Lá estava o Sr. Santos e o Sr. Marquês de Pombal que me apanharam na curva e me chamaram: Anda cá, anda cá! Vai a correr que já tens lá em casa uma mana! É muito bonita!

Larguei-os logo com um NÃO QUERO aflito e subi a escada numa correria louca, sem olhar para trás. Se tivesse olhado teria percebido a malandrice.

Toquei à porta e veio abrir a minha tia que me viu sem folego e em pranto! Que foi que te aconteceu perguntou, alarmada. Por meio de soluços eu respondi: Tia eu não quero uma mana. Não Quero! E chorava, chorava...

Ó menina mas ainda não nasceu! E eu nada convencida disse-lhe: Ó tia mas o Sr. Santos e o Sr. Marquês disseram-me que eu já tinha cá uma mana muito bonita mas eu não quero!

Claro que a minha tia percebeu que me tinham pregado uma partida e fez tudo o que era possivel para me acalmar mas muito arreliada com a brincadeira. Não era para menos que eu não me calava! Lá me levou até ao berço para eu ter a certeza que ainda não havia bébé nenhum!

Quando o meu pai chegou a casa corri para lhe perguntar se já tinha nascido o bébé ao que ele, com um ar feliz, me disse que eu tinha um irmão! Foi a maior felicidade que eu tive até aquela idade e uma das maiores da minha vida até hoje!

Naquele tempo não deixavam as crianças ir à maternidade pelo que só vi o mano uns dias depois mas ele era lindo de morrer! Assim que chegava da escola ia a correr sentar-me na cama da minha mãe junto do berço e era aí que, sobre os joelhos eu fazia os trabalhos da escola.

Fazia questão de lhe mudar, e até lavar, as fraldas com a vigilância da minha mãe que não queria que eu as lavasse mas quando ela dava por isso já estava tudo num brinquinho!

Agora creio que me vão perguntar o que aconteceu às minhas bonecas! Claro que o deixei brincar com todas, furou a cabeça do meu Fernandinho que era o meu boneco preferido, brinquei com ele aos carrinhos, ajudei-o a montar Legos e amo-o muito. Como não tenho mais nenhum não sei se o poderia amar ainda mais, mas estou crente que não.

De vez em quando lá nos arreliamos especialmente porque ele não cuida da saúde convenientemente e isso é o que mais me custa e não lhe desculpo.

Tudo o resto corre às mil maravilhas e claro está que a minha tia ralhou com o Sr. Santos e o Sr. Marquês que já não pertencem a este Mundo há muito. Eu por mim acabei por lhes perdoar a partida.





domingo, 26 de outubro de 2014

25 e 26 de Abril de 1974


No dia 25 de Abril de 1974 tinha 23 anos e morava na Rua do Alecrim, no último andar do prédio a seguir ao Palácio Quintela, cujas traseiras dão para o jardim do Palácio e Rua António Maria Cardoso, avistando parte do cinema S. Luís.

INSTRUÇÕES =>
• a. No relato de memórias, qual era o nome do boneco preferido de quem narra?
• b. Indique todas as ruas e todos os edifícios designados por nome próprio no último parágrafo do relato de memórias.
• c. Prossiga o relato de memórias a partir do ponto em que termina.

DADOS FORNECIDOS =>
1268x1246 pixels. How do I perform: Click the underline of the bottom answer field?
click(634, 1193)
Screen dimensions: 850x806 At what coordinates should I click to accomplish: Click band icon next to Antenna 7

RESPOSTAS ESPERADAS =>
• a. Fernandinho.

• b. Rua do Alecrim, Palácio Quintela, Rua António Maria Cardoso e cinema S. Luís.

• c.
Não tinha o hábito de ouvir o rádio de manhã e não me apercebendo de nada, desci para a R. da Prata onde trabalhava na antiga Companhia de Seguros Ultramarina. Durante o trajecto, achei alguns movimentos estranhos, as pessoas pareciam-me agitadas, diferentes, mas mesmo assim continuei e entrei no local de trabalho.
Aí falava-se num golpe de Estado, das janelas viam-se tanques no Terreiro do Paço. Comecei a achar a situação complicada. Lembrava-me do meu tio ter sido perseguido pela PIDE. Interrogava-me a mim própria: E se agora desatam todos aos tiros e temos aqui um banho de sangue? Deve ser inevitável, vão começar a lutar uns contra os outros. Estarão todos contra o Governo? Alguns começaram a dizer que tinham medo e iam para casa, outros que iam ver o que se passava.
Os tanques começaram a subir a Rua da Prata, os soldados e o povo que já se juntava a eles, ao passar em frente da Companhia, gritaram: Fascistas, fascistas, fascistas! Uma Colega grávida começou a gritar, branca como a cal da parede. Na minha aparentemente calma gritei com ela que quase desmaiava: ou te calas ou dou-te um par de estalos… olha a criança, como é que eu te tiro daqui se te dá alguma coisa? Consegui acalmá-la e entretanto chegou o marido que a levou. O meu veio um pouco depois. A Administração mandou fechar a Companhia e irem todos para casa.
Andei por becos e travessas onde havia pouca gente, mas lembro-me bem de ver o alcatrão da Rua da Prata todo rebentado pelas lagartas dos tanques.
Chegada a casa já estávamos todos e devorávamos tudo quanto se passava na televisão. Conforme os pontos-chave iam sendo ocupados, parecia uma vitória. Começaram a aparecer os cravos e o meu pai sempre tão calado parecia satisfeito. Eu pensava: se isto resultar, talvez o meu irmão não vá para a guerra, já me bastava terem ido os amigos.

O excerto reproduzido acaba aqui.